[DATASET CONTENT Boundary: Start]

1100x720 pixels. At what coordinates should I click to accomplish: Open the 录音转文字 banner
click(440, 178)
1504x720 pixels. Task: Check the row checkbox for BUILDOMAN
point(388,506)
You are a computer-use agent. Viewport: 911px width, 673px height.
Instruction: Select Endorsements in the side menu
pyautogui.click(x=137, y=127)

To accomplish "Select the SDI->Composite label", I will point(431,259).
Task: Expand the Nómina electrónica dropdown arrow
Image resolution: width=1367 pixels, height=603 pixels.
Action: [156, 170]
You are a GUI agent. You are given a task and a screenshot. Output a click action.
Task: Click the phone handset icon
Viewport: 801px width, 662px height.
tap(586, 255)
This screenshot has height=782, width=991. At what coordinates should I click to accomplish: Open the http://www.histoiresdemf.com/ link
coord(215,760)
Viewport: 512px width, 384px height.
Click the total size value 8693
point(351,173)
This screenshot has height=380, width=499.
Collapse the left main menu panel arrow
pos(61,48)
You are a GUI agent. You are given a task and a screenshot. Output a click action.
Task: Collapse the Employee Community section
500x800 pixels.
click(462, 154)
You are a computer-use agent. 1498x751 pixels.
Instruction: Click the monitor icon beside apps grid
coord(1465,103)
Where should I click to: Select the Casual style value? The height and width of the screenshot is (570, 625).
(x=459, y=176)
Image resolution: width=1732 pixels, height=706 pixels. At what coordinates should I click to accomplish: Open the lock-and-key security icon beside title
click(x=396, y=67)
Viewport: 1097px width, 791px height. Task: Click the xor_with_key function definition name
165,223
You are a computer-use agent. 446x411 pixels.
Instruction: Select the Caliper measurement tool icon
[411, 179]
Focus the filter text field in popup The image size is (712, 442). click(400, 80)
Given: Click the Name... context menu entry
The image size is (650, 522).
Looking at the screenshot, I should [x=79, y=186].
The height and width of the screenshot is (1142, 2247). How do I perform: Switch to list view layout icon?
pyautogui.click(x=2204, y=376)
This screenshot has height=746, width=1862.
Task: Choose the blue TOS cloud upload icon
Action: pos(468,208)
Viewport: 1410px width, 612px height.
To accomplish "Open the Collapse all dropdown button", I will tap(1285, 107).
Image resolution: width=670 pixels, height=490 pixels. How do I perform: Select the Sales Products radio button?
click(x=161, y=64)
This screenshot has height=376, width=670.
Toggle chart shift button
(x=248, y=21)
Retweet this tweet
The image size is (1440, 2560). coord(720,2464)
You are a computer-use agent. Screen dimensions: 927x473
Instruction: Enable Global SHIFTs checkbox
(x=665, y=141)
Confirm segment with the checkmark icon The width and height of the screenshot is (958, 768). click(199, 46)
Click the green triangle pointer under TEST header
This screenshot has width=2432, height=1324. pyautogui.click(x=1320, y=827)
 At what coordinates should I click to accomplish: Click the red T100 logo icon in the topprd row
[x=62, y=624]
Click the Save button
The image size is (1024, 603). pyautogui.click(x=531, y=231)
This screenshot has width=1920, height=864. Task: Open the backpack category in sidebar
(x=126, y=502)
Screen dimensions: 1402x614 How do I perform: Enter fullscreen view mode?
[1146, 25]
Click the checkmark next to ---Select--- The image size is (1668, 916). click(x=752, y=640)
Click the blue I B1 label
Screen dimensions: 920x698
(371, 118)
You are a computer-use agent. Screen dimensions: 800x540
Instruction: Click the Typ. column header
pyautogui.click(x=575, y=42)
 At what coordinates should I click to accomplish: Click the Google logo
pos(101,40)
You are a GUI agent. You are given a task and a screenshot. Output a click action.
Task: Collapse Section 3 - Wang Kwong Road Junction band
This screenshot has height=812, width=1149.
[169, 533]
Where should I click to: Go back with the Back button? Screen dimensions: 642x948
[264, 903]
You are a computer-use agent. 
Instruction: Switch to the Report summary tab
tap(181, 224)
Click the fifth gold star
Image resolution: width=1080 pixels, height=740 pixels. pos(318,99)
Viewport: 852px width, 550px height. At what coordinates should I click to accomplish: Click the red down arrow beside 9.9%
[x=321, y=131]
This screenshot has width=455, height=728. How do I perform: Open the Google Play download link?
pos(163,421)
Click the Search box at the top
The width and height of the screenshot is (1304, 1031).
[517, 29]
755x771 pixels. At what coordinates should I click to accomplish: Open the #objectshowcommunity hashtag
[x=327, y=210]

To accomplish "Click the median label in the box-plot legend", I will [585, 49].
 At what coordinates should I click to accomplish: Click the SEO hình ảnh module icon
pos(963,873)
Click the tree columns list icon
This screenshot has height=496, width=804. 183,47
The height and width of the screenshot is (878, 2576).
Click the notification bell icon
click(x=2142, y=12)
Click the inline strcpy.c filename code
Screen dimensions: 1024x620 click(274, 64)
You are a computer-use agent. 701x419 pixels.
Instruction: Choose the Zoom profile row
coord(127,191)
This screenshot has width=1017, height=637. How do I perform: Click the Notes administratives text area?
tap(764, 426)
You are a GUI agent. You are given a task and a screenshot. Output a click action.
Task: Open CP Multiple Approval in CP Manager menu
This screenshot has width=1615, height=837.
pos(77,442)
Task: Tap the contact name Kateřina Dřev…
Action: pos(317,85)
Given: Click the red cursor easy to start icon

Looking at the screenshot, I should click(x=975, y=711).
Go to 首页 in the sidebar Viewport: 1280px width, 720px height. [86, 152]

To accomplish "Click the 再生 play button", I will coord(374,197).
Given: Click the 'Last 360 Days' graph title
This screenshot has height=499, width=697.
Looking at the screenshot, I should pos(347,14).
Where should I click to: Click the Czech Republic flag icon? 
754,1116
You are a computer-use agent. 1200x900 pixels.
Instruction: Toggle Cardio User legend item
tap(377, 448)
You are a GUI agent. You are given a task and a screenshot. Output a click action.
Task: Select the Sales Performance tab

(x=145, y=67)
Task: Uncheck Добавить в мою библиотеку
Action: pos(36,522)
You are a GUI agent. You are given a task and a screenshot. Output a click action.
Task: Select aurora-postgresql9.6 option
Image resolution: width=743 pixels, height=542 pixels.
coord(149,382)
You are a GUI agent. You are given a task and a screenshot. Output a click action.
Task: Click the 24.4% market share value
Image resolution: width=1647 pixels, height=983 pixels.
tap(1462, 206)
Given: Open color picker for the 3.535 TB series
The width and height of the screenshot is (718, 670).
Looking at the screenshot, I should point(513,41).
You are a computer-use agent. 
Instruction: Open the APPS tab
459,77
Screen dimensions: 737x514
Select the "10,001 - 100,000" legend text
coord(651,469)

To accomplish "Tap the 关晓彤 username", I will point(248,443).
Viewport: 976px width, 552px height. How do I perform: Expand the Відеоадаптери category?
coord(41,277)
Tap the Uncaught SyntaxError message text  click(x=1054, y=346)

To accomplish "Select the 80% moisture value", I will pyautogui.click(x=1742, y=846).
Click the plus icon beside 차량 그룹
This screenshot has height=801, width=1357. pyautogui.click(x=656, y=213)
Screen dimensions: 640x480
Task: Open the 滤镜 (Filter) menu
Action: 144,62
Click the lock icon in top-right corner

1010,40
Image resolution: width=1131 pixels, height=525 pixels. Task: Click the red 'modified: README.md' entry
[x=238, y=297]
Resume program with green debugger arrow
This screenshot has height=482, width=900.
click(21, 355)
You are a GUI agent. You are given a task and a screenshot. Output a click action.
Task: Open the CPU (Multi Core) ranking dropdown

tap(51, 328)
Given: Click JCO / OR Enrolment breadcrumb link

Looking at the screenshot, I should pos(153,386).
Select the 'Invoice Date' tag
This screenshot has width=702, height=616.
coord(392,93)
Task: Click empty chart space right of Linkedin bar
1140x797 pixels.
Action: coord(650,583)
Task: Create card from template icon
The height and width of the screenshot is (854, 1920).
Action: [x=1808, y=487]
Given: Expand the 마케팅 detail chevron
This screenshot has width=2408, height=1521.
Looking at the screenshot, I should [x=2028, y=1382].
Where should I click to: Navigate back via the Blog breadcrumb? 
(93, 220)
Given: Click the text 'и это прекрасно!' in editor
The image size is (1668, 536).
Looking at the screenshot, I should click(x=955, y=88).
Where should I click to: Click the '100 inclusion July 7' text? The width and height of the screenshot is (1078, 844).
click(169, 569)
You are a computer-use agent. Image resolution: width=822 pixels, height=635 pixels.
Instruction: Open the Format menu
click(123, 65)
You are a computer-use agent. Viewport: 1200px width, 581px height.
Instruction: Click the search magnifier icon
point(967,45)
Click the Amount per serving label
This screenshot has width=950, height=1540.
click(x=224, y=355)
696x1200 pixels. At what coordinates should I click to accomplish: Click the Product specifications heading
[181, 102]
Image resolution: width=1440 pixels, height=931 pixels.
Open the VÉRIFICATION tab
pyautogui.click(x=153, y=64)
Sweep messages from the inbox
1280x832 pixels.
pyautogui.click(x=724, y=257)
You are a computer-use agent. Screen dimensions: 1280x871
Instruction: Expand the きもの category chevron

[DATASET CONTENT Boundary: End]

- **EXERCISE**
Copy all lines above where "chevron" is present.

- **OUTPUT**
Given: Expand the 마케팅 detail chevron
Instruction: Expand the きもの category chevron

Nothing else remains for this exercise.